My story is very similar to yours, you can see details in my profile. LMK if you have any questions, glad to share my experience. Had never heard of this low PSA relationship to cancer aggressiveness - i had psa 0.5 for most of my life. Please keep us informed as you learn more. Great advice here on this site - most important is to get informed on your cancer and all possible treatment options and side effects before you jump. Good luck bubu!
Was dx with Gleason 9 when I was 39. T3a n1m0. 4 positive nodes. PSA was like 1.5. Had rp, radiation, ADT x 2 years. Still alive and still undetectable.
"but they could be aggressive. "
Makes sense.
Doesn't hurt to get some second opinions
Make sure to talk to both a medical oncologist and a radiation oncologist.
You need to consider radiation treatment
If it is aggressive small cell prostate cancer you need to take action quickly, even while seeking out second opinions.
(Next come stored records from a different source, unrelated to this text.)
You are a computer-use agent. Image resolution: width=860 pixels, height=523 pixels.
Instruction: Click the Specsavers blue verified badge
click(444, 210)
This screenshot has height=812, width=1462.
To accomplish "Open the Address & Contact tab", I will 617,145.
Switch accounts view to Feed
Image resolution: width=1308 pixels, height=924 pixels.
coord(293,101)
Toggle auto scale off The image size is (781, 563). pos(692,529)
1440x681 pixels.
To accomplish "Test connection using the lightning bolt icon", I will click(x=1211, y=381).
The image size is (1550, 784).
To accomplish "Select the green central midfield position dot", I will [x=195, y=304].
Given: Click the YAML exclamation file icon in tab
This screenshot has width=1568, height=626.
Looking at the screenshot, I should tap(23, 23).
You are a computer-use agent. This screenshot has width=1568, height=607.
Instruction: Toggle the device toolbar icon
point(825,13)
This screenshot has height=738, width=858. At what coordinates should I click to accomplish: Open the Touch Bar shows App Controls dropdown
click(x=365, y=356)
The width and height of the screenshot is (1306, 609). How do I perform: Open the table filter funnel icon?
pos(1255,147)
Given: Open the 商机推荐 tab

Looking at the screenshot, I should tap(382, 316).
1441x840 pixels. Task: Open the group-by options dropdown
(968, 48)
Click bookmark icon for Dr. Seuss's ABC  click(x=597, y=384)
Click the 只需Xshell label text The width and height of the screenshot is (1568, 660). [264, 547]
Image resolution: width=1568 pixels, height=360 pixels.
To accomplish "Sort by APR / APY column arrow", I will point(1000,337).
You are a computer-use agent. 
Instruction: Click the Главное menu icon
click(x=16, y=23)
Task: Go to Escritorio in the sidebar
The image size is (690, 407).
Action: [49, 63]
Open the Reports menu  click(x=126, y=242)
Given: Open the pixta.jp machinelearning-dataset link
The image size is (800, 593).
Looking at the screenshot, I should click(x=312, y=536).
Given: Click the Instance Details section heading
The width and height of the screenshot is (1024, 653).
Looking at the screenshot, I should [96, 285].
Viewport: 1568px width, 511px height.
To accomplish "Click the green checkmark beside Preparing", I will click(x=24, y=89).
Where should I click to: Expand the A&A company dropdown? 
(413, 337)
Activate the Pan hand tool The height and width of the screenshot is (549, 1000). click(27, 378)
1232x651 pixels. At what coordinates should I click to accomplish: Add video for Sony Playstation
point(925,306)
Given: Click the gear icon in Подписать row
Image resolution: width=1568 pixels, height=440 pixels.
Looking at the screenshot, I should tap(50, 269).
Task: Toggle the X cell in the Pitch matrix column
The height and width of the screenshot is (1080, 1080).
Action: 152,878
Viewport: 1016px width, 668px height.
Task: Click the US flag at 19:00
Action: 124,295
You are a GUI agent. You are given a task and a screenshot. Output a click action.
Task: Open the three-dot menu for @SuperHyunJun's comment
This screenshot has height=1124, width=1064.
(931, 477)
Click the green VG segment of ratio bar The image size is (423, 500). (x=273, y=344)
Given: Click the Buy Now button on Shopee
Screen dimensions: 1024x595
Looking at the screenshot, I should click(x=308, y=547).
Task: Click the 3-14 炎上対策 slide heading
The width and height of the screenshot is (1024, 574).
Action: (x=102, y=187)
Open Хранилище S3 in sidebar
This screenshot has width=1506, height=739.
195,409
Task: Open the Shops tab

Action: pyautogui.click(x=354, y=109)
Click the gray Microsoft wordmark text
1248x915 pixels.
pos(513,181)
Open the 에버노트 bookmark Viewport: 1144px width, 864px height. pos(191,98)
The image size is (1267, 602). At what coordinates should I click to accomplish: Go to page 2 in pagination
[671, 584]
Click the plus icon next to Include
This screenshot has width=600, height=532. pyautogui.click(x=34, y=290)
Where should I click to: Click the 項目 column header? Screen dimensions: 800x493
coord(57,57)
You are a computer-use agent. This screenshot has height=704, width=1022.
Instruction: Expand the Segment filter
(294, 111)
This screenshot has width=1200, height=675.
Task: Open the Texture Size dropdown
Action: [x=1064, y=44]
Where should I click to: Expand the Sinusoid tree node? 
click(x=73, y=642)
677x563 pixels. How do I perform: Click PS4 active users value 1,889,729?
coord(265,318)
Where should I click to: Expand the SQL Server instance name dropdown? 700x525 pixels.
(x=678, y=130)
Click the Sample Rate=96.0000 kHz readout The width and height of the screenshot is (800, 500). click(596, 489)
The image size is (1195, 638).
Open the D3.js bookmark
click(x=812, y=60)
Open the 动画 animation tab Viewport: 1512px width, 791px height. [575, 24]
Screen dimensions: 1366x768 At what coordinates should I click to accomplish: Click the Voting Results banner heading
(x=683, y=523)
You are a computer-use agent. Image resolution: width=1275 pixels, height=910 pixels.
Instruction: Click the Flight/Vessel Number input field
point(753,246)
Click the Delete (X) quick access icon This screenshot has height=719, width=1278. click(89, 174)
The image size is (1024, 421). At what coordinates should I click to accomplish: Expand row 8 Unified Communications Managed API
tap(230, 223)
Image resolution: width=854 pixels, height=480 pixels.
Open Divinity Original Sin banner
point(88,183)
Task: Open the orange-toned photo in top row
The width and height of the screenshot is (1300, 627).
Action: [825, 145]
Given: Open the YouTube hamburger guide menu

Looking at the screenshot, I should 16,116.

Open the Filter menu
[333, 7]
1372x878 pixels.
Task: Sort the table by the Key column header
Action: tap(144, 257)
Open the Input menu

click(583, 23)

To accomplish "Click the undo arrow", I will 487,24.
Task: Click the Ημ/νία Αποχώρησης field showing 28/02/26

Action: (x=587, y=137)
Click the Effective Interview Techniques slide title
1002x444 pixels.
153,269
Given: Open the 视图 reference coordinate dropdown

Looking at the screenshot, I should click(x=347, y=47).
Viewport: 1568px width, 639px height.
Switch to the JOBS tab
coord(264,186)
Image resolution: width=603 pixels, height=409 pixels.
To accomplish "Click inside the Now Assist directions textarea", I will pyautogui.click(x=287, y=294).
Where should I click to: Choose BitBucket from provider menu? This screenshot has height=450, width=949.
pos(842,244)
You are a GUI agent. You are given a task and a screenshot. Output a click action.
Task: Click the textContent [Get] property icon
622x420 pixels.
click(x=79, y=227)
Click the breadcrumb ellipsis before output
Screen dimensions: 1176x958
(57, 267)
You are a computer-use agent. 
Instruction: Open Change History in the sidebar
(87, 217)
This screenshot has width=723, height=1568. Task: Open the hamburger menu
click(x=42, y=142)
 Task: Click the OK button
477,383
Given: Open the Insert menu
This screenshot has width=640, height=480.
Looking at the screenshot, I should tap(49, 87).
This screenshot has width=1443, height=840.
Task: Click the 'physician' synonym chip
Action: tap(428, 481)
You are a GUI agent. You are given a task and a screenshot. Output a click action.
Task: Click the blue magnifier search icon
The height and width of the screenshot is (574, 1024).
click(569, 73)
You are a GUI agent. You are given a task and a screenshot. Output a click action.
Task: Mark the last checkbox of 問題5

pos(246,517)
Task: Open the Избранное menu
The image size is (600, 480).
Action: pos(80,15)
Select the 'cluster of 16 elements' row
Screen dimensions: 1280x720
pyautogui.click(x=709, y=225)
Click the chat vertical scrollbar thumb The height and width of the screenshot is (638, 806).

If you decide to have it taken out, you have an outstanding doctor in the Philly area: David McGinnis in Bryn Mawr . He pioneered robotic surgery for RP. My brother went to him 8 years ago with excellent results. We don’t live in PA but still contacted this doctor last year to see if he could do the same for my husband. He spent nearly 45 minutes with us on the phone, extremely thorough, great human being. Turned out he agreed with our urologist that my husband wasn’t a candidate for the surgery, so we went the radiation route.